Abstract Background: Urine has been regarded as the best resource based on the assumption that urine can directly reflect the state of the allograft or ongoing injury in kidney transplantation. Previous studies, suggesting the usefulness of urinary mRNA as a biomarker of acute rejection, imply that urinary mRNA mirrors the transcriptional activity of the kidneys. Methods: We absolutely measured 14 data-driven candidate genes using quantitative PCR without pre-amplification in the cross-sectional specimens collected from Korean kidney transplant patients. We developed a clinical application model adopting urinary mRNAs for allograft rejection using a binary logistic regression and finally verified its usefulness in a large-scale validation group.Results: We measured the candidate genes in 103 training samples.

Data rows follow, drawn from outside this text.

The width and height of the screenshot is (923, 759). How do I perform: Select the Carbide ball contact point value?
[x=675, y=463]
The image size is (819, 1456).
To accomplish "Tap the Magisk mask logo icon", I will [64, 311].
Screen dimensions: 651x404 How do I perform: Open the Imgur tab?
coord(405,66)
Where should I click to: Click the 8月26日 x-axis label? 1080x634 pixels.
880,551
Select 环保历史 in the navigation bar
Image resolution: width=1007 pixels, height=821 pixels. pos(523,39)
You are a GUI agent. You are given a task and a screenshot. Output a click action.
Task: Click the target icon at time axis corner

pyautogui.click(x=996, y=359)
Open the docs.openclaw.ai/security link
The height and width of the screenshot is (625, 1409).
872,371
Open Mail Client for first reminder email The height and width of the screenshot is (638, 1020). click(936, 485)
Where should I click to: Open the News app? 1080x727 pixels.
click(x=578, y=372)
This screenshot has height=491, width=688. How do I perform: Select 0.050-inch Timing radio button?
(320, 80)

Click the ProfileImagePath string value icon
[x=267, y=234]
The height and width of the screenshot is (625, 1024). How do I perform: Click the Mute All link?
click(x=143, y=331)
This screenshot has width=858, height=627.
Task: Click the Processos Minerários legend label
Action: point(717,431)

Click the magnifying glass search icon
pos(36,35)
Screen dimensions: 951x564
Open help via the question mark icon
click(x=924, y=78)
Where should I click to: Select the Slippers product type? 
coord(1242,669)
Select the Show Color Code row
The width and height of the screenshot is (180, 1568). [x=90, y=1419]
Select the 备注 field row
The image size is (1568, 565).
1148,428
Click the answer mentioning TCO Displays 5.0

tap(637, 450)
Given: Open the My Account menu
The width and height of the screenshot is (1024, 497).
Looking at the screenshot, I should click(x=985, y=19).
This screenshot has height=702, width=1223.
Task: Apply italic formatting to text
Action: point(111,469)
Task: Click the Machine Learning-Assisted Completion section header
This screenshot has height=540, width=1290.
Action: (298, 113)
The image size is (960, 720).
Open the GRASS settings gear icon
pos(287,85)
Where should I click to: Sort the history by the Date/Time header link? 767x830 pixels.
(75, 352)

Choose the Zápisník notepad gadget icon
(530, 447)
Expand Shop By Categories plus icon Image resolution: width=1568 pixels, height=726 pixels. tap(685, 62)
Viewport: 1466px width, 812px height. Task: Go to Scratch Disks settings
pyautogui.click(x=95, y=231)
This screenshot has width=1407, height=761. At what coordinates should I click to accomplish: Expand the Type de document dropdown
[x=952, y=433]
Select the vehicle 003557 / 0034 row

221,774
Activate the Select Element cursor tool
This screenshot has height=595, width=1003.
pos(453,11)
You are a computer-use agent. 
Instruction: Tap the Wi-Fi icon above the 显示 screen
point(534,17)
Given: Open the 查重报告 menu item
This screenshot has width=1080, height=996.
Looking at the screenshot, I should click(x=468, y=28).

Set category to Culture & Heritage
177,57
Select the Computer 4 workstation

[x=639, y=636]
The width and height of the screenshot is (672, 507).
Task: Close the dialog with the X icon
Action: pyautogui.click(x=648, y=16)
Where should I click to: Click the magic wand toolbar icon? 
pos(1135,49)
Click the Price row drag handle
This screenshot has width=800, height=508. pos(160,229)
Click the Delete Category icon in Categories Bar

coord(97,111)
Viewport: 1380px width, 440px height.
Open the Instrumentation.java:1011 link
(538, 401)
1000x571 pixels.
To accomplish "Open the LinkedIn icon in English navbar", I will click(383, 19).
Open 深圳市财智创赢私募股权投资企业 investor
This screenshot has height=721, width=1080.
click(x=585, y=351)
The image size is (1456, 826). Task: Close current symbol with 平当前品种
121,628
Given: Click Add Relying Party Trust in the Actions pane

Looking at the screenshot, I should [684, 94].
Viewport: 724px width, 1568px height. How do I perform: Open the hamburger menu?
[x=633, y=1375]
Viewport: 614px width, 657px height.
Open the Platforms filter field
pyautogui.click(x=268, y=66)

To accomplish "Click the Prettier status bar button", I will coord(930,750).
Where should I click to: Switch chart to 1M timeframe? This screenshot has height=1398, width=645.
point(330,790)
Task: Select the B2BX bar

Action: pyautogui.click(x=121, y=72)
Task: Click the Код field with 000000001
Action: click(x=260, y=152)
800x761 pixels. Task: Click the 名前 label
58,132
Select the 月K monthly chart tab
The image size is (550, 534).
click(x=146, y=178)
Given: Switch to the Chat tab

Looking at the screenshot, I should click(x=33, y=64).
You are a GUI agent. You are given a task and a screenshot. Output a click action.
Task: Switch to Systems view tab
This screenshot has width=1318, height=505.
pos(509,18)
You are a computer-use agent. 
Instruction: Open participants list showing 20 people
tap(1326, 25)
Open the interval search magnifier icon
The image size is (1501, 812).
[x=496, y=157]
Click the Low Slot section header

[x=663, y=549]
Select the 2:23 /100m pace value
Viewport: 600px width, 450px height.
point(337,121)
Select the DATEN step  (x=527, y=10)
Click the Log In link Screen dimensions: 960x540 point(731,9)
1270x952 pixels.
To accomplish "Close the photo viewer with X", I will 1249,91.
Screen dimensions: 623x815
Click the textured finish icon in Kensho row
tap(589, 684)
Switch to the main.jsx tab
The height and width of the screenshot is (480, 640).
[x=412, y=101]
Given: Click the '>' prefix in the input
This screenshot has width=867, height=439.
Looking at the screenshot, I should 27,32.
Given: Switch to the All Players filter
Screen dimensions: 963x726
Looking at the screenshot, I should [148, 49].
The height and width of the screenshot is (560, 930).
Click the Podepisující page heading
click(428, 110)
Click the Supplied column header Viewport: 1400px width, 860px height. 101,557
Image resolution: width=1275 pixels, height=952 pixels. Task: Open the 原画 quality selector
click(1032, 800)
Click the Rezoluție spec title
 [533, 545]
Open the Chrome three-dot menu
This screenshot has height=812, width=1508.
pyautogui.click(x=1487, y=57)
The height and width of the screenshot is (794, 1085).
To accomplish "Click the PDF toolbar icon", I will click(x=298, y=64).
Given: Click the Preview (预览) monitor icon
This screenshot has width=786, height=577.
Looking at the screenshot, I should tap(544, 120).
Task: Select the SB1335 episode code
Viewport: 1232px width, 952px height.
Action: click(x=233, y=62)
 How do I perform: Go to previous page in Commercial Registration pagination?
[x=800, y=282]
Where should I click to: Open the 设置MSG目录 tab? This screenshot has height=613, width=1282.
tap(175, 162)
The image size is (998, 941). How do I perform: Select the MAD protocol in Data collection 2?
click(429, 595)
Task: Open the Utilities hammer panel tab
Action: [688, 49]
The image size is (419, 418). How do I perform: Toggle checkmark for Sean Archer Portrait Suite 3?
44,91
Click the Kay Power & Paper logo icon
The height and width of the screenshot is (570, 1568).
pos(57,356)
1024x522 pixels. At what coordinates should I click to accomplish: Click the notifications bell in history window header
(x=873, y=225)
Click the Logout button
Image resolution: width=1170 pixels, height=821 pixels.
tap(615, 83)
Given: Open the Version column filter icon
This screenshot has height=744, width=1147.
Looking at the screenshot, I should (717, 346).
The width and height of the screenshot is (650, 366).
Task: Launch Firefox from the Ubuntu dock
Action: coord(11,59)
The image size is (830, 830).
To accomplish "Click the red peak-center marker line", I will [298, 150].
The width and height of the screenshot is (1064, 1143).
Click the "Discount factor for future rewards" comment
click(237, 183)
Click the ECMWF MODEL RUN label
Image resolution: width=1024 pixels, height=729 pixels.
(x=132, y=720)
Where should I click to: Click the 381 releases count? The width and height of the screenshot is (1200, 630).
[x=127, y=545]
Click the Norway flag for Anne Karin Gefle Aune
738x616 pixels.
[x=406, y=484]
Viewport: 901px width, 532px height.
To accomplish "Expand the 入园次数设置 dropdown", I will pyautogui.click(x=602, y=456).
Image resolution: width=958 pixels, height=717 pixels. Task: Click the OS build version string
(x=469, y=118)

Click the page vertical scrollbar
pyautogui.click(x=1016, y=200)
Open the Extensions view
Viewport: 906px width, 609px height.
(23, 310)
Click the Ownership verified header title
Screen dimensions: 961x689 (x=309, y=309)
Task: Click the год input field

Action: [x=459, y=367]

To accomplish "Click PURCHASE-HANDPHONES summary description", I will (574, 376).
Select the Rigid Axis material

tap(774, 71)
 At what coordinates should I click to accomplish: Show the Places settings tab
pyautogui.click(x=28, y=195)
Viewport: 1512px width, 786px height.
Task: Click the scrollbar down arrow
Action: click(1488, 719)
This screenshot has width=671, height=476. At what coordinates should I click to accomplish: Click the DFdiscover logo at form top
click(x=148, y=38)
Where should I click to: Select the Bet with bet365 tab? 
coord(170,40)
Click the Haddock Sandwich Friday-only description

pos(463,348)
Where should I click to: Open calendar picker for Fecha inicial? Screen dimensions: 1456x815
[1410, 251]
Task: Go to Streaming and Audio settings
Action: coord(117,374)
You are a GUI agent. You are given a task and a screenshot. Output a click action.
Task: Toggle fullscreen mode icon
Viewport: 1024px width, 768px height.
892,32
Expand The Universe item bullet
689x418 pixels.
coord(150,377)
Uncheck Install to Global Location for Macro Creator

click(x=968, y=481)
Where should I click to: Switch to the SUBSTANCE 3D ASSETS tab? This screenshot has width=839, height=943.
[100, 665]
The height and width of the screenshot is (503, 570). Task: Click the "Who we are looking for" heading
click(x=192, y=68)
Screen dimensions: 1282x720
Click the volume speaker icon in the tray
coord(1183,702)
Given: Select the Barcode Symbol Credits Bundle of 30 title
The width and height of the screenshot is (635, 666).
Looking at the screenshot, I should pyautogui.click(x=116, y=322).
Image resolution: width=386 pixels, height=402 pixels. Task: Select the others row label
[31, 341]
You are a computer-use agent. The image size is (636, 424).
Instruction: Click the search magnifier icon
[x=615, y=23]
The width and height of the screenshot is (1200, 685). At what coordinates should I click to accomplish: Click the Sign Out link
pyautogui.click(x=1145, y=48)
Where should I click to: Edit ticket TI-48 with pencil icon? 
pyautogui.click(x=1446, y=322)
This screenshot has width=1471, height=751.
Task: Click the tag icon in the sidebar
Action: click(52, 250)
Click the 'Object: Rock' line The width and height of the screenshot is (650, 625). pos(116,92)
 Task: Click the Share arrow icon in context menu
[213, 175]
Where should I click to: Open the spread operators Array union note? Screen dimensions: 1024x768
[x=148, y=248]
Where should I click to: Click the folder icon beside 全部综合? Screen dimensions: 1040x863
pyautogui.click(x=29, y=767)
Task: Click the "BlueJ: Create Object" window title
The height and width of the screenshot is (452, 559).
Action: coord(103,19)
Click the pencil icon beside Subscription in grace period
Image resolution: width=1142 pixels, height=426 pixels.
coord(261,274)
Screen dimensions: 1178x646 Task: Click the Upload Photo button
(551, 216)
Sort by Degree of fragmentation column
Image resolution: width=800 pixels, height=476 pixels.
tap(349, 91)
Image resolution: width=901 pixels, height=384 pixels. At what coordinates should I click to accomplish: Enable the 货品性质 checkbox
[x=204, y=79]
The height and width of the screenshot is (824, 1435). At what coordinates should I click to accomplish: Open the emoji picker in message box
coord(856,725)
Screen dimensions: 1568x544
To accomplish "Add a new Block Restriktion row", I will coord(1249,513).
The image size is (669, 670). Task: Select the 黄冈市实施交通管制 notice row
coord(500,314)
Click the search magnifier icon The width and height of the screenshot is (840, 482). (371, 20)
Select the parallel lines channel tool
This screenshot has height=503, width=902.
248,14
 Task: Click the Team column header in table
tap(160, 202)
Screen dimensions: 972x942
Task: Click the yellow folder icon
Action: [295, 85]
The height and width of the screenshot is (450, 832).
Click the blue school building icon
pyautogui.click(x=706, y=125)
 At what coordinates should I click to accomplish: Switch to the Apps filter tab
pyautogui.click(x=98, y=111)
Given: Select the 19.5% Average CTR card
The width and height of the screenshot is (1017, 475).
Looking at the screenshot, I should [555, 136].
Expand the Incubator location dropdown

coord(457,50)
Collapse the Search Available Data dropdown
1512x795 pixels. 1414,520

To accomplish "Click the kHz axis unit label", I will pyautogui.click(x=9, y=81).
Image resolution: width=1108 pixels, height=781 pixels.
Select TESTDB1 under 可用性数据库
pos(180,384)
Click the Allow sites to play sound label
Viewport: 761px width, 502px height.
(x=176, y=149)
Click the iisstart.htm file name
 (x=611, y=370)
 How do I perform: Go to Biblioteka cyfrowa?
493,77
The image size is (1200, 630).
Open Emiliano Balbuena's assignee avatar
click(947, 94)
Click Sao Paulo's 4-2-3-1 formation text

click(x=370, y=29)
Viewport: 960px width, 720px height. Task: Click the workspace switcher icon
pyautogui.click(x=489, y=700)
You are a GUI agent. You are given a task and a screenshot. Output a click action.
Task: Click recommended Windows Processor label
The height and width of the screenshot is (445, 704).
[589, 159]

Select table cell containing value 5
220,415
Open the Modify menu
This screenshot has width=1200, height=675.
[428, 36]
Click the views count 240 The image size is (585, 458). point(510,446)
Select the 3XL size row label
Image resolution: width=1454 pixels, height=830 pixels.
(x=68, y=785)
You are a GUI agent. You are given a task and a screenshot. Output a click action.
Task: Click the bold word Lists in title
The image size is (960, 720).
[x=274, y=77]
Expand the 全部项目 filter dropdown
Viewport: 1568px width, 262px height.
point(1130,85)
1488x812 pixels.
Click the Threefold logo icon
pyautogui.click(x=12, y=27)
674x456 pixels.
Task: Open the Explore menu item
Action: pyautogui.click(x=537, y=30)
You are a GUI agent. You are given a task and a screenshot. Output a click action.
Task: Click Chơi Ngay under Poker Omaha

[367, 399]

Expression of 8/14 genes were significantly different between acute rejection and stable graft function with normal pathology and long-term graft survival. Also, CXCL9 was distinctly expressed in allografts with acute rejection in in situ hybridization analysis. This result, consistent with the qPCR result, implies that urinary mRNA could reflect the magnitude of allograft injury. We developed AR prediction model by differently combined mRNAs and the area under the curve (AUC) of the model was 0.89 in training set. The model was validated in 391 independent samples, and the AUC of the model was 0.84 with a fixed manner. In addition, the decision curve analysis indicated a range of reasonable threshold probabilities for biopsy. Conclusions. Therefore, we suggest urinary mRNA signature may serve as a non-invasive monitoring tool of acute rejection and intragraft immune injury.